Your objective: In the records below, find the line holding "Instruction: Click the fourth progress dot" and the line holding "Click the main post photo". Set down both, with every line between them, exactly.

Exercise data:
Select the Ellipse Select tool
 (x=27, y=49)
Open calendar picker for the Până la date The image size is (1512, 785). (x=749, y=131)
---
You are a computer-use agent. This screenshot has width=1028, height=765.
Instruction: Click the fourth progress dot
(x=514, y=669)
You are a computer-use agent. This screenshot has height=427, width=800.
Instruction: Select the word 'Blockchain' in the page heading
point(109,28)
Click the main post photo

Output for this task:
Instruction: Click the fourth progress dot
(x=514, y=669)
You are a computer-use agent. This screenshot has height=427, width=800.
Instruction: Select the word 'Blockchain' in the page heading
point(109,28)
Click the main post photo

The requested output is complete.